- _WHAT IS REQUIRED_
Please give the count of lines in the listing underneath that hold "status", leaving out everything else.

- _EXTRACTED INFORMATION_

● ● ●

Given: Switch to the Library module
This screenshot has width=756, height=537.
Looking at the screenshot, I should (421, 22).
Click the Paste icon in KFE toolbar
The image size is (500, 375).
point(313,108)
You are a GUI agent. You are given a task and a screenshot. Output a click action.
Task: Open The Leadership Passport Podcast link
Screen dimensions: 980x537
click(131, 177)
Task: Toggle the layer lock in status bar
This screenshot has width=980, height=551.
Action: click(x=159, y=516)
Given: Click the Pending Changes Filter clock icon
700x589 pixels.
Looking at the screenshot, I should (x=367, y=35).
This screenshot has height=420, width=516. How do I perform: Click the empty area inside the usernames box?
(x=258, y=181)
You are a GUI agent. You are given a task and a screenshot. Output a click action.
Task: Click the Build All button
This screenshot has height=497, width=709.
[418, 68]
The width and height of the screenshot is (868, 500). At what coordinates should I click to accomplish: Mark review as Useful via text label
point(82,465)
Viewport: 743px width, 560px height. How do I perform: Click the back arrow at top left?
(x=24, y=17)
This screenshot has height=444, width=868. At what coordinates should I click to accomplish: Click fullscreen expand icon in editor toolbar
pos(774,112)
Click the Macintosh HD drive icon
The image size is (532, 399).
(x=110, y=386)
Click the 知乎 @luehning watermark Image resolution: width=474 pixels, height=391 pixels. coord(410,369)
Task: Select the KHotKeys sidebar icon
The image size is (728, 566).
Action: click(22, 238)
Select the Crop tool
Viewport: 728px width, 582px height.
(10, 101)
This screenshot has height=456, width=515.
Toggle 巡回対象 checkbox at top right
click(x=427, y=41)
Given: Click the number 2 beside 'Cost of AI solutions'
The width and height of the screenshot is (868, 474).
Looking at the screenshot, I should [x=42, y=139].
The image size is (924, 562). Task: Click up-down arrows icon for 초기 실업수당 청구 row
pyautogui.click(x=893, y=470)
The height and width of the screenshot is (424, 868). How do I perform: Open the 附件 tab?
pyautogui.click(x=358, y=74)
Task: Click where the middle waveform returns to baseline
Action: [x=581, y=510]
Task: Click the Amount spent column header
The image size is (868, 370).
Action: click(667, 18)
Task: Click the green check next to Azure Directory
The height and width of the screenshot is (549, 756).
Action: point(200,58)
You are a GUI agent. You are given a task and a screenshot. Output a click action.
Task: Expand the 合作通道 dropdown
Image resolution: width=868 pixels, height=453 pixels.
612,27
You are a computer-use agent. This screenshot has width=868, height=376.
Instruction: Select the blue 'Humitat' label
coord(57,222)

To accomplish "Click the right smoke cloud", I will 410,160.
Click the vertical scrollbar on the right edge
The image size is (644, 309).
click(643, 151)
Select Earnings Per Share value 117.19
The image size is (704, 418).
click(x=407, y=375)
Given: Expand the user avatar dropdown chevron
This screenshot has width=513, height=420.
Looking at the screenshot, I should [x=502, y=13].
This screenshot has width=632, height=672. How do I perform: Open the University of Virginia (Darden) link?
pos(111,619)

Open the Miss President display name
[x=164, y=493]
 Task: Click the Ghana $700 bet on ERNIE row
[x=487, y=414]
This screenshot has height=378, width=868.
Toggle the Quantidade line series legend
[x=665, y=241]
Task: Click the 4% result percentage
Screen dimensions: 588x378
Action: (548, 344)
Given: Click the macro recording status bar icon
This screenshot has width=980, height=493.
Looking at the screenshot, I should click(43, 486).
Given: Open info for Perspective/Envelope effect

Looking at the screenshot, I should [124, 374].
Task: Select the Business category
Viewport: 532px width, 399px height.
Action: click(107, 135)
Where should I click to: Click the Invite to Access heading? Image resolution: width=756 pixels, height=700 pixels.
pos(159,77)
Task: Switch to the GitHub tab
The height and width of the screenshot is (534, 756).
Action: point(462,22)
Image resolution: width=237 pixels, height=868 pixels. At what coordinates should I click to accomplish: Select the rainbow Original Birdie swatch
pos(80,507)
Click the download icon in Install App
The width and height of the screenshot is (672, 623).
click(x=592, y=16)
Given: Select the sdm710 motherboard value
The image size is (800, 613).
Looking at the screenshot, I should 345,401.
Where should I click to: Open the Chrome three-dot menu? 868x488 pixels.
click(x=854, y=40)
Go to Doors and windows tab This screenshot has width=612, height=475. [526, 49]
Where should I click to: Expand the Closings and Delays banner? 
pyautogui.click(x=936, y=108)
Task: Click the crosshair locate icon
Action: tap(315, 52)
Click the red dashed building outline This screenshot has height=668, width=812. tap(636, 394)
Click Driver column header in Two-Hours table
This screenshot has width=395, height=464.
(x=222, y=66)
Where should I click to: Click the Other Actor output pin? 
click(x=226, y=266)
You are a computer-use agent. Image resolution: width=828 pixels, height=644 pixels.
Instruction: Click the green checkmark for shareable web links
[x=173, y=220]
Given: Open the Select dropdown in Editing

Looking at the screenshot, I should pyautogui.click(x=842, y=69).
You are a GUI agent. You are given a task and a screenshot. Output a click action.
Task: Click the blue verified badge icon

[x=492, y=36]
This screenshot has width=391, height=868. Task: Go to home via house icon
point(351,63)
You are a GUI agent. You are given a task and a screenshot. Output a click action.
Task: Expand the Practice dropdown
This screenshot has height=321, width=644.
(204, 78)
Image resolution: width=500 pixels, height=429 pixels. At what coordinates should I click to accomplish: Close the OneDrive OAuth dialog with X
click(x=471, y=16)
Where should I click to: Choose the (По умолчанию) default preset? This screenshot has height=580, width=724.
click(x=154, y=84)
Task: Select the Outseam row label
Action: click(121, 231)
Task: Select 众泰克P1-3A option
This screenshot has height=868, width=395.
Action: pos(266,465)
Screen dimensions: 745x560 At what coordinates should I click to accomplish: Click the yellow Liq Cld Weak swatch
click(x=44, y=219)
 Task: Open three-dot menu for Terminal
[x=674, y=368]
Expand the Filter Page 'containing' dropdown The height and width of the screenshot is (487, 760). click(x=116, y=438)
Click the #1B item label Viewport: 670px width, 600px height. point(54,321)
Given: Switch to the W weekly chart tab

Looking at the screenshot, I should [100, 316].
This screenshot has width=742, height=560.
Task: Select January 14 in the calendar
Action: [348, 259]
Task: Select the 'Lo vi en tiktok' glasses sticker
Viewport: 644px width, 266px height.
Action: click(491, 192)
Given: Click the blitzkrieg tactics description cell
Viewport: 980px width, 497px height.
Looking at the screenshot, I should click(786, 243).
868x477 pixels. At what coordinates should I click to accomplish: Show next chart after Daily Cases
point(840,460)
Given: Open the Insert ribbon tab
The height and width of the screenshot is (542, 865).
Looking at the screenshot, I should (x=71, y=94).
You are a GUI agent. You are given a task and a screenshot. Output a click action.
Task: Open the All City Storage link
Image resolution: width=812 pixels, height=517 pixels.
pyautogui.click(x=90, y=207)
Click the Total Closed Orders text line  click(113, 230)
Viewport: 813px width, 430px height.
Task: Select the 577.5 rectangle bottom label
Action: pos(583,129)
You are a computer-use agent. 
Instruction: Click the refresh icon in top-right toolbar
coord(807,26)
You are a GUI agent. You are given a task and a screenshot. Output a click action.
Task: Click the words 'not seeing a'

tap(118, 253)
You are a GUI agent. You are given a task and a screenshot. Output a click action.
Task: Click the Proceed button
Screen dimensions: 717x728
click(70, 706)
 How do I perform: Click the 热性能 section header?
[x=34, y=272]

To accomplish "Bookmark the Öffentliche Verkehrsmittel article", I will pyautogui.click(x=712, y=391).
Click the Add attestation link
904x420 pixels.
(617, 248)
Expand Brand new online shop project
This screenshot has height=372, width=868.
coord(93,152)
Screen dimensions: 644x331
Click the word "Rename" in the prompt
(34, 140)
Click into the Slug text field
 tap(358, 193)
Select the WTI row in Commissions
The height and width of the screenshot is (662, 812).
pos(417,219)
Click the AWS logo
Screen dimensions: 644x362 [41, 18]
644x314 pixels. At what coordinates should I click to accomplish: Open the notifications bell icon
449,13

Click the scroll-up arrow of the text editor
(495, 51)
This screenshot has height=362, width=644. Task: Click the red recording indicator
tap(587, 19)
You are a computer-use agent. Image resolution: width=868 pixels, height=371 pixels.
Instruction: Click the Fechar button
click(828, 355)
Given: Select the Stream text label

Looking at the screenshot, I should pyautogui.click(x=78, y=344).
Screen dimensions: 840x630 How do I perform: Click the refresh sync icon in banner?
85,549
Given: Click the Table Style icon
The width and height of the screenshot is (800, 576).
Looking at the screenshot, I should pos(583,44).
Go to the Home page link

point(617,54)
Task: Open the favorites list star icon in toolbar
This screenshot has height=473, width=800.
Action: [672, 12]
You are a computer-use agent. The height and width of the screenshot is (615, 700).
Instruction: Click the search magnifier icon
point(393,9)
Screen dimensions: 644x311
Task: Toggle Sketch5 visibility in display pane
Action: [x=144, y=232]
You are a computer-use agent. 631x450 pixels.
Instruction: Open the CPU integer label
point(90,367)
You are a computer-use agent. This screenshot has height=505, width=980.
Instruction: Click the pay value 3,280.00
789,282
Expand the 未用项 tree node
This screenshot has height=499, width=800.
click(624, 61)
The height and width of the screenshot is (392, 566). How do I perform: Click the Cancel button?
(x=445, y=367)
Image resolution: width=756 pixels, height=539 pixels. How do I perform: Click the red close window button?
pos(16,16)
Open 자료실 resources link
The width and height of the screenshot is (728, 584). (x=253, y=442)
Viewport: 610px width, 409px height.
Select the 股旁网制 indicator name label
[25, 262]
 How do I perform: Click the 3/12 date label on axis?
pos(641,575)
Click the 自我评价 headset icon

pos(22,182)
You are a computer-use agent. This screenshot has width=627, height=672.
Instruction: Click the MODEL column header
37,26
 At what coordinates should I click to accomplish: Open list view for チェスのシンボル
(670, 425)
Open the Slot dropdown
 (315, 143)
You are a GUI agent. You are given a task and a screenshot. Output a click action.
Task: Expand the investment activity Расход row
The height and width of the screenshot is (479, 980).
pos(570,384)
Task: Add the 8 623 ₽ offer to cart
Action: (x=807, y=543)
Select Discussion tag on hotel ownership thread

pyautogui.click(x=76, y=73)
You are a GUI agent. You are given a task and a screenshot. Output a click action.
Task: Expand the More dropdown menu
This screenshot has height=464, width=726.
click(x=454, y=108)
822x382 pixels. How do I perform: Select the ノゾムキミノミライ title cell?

● ● ●

- _SOLUTION FOR THIS TASK_
2